- Outfield
- Born: October 6, 1932
- Died: August 4, 2004 (aged 71) Farwell, Michigan, U.S.
- Batted: RightThrew: Right

Teams
- South Bend Blue Sox (1953);

= Joan Matuzewski =

American baseball player

Joanna Marie Matuzewski (October 6, 1932 – August 4, 2004) was an All-American Girls Professional Baseball League player. She batted and threw right handed.

Born in Milwaukee, Wisconsin, Matuzewski joined the All American League in its 1953 season. She was assigned as a fourth outfielder for the South Bend Blue Sox.

'Joan', as her teammates called her, posted a batting average of .162 (16-for-162) with 15 runs scored and two RBI in 28 games, including two doubles, one triple and three stolen bases.

At outfield, she managed 32 putouts with an assist and committed five errors in 38 chances for a .868 fielding average.

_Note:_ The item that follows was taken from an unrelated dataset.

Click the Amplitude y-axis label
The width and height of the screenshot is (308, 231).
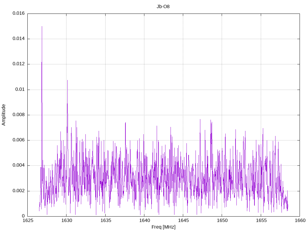click(x=4, y=115)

In 1988 was inaugurated a permanent display at the Baseball Hall of Fame and Museum at Cooperstown, New York, that honors those who were part of the All-American Girls Professional Baseball League. Joan Matuzewski, along with the rest of the girls and the league staff, is included at the display/exhibit.

She died in 2004 in Farwell, Michigan, at the age of 71.